→ Assignment: Everything from the line containing "The height and" through the final line of the entries, both included, should be copied exactly and with nothing else; please skip pictures.
━━━ Data excerpts
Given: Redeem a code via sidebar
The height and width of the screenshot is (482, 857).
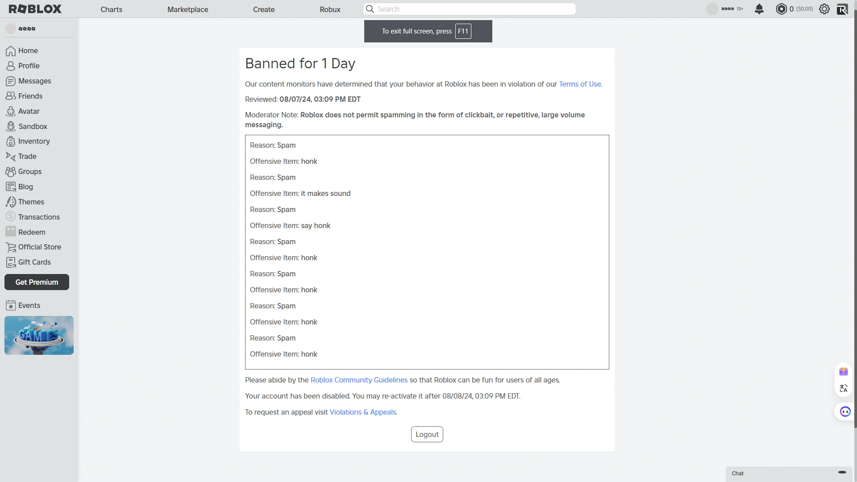Looking at the screenshot, I should 32,232.
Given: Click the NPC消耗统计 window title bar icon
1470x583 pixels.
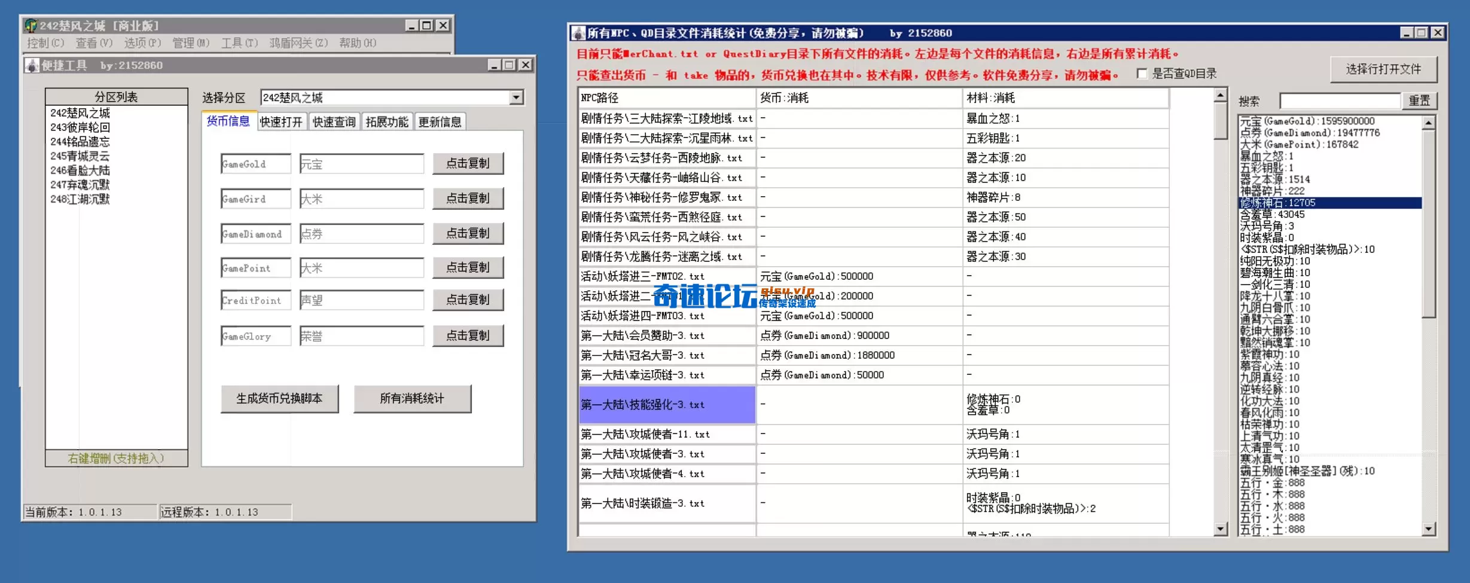Looking at the screenshot, I should (578, 33).
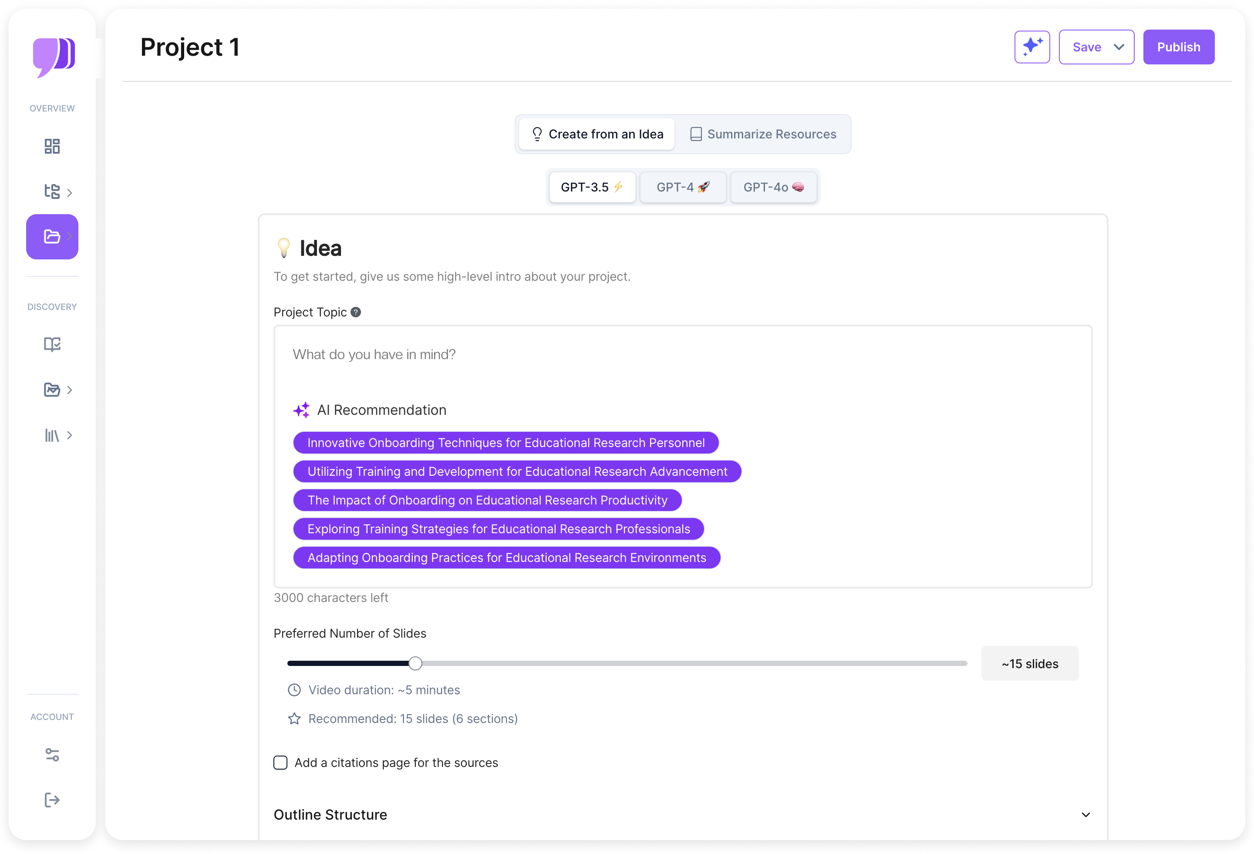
━━━━━━
→ Completed task:
The height and width of the screenshot is (482, 857).
Looking at the screenshot, I should 32,232.
Given: Click the NPC消耗统计 window title bar icon
1470x583 pixels.
Looking at the screenshot, I should (578, 33).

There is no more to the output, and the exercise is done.